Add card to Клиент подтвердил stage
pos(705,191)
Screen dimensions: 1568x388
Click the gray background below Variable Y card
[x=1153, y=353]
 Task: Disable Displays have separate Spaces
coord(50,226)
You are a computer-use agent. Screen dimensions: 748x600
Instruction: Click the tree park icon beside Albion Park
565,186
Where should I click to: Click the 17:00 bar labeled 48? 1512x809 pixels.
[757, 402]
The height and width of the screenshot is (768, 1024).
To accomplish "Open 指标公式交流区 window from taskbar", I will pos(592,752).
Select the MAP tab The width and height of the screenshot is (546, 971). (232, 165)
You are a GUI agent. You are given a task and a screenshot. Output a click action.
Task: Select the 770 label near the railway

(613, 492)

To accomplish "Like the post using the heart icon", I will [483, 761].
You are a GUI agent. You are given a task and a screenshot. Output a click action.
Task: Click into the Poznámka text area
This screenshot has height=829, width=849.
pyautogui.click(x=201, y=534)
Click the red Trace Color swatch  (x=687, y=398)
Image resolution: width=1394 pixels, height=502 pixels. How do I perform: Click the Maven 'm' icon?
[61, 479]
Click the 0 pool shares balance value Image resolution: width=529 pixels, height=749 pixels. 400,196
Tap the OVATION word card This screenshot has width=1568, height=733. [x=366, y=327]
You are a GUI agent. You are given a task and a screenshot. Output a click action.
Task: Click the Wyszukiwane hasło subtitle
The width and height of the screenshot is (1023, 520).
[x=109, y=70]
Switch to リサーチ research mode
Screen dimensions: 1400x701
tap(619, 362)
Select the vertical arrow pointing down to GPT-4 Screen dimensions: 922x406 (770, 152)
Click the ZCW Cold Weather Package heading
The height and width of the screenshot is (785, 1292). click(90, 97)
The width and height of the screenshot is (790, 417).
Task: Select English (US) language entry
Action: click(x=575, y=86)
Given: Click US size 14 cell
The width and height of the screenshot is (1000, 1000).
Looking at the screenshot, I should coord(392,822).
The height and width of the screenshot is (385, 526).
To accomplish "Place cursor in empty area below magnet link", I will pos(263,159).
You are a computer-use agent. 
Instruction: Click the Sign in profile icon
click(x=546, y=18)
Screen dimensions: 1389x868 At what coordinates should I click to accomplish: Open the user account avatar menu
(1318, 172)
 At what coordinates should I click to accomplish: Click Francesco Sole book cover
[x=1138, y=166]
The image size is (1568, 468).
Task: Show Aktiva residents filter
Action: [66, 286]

┄┄┄┄┄┄┄┄┄┄

* Problem to work on: Set down precisely the lines above between the line holding "You are a computer-use agent. Screen" and the line holding "Select the MAP", inclusive, and nothing beyond them.

* Result of this task:
You are a computer-use agent. Screen dimensions: 748x600
Instruction: Click the tree park icon beside Albion Park
565,186
Where should I click to: Click the 17:00 bar labeled 48? 1512x809 pixels.
[757, 402]
The height and width of the screenshot is (768, 1024).
To accomplish "Open 指标公式交流区 window from taskbar", I will pos(592,752).
Select the MAP tab The width and height of the screenshot is (546, 971). (232, 165)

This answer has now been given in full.